Pekerja Gig dan Gig Economy
Pekerja gig di Indonesia telah menjadi fenomena yang semakin populer dalam era gig economy ini pada beberapa tahun terakhir. Gig economy sendiri adalah model ekonomi di mana orang bekerja secara lepas (freelance) tanpa terikat kontrak atau melalui kontrak jangka pendek melalui platform digital sehingga bersifat fleksibel. Para pekerja yang dimaksud dalam era ini dikenal dengan sebutan pekerja informal/gig. Gig economy dapat berupa pekerjaan kreatif seperti content creator , desainer grafis, make-up artist, dan pekerjaan kreatif lainnya, serta pekerjaan musiman atau seasonal seperti ojek online (ojol) dan kurir. BPS mencatat pada Agustus 2024 bahwa jumlah pekerja informal di Indonesia mencapai 83,34 juta orang, yang merupakan 59.11%. dari total penduduk bekerja di Indonesia, yaitu 144,64 juta orang. Angka yang pekerja informal ini mengkhawatirkan dengan fleksibilitas yang menyerap pekerja Indonesia tetapi sekaligus mengkhawatirkan dengan kerentanannya.

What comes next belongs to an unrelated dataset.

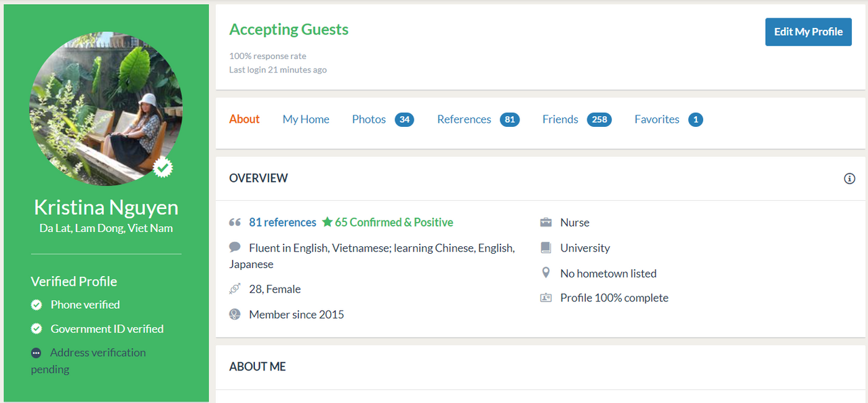
Task: Click the Favorites count badge
Action: click(695, 119)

Masalahnya: Indonesia memiliki banyak sekali pekerja akibat dari bonus demografi. Implikasinya, lapangan kerja secara ideal juga harus naik. Apa yang harus dilakukan pemerintah di tengah fenomena pemutusan hubungan kerja (PHK) dan Seberapa parah gempuran biaya hidup dan ketidakpastian gaji ini mempengaruhi kerentanan pekerja-pekerja gig yang tidak memiliki manfaat kesehatan atau bantuan dalam bentuk apapun? Pekerja gig pada dasarnya hanyalah merupakan pekerjaan ‘sambilan’ atau part-time yang ditujukan untuk menambah upah. Tetapi, sebagai imbas fenomena PHK sebanyak 24.036 orang yang tercatat sejak 1 Januari - 23 April 2025, terdapat perubahan makna dan penormalisasian pekerja gig sebagai pekerjaan utama.
Apakah Sudah Benar-Benar Dilindungi oleh Hukum?
Pekerja gig sejatinya tidak diatur dan dilindungi berdasarkan Undang-Undang No. 13 Tahun 2003 tentang Ketenagakerjaan sebagaimana yang telah diubah oleh Undang-Undang No. 6 Tahun 2023 tentang Cipta Kerja sehingga menimbulkan kerentanan akibat ketidakpastian dalam hal pendapatan, masa depan, dan hak-hak pekerja gig. Fenomena tersebut menyebabkan seringkali para pekerja gig melakukan frugal living. Frugal living sendiri dapat diartikan sebagai bagian dari gaya hidup sederhana dan hemat. Hemat di sini adalah kondisi di mana bisa ditekannya pengeluaran sehingga ada sisa pendapatan untuk diprioritaskan pada kebutuhan esensial. Padahal, pekerja gig dituntut untuk bekerja terus menerus dan ketika tidak bekerja, mereka tidak mendapat upah sama sekali meskipun mengalami cedera, sakit, dan aktivitas lain yang membatasi fisiknya. Bahkan, pekerja gig saja tidak dapat memenuhi kebutuhan pokok ketika bekerja penuh waktu, apalagi merencanakan kebutuhan tidak terduga meskipun telah pekerja gig melakukan double job untuk meningkatkan penghasilan.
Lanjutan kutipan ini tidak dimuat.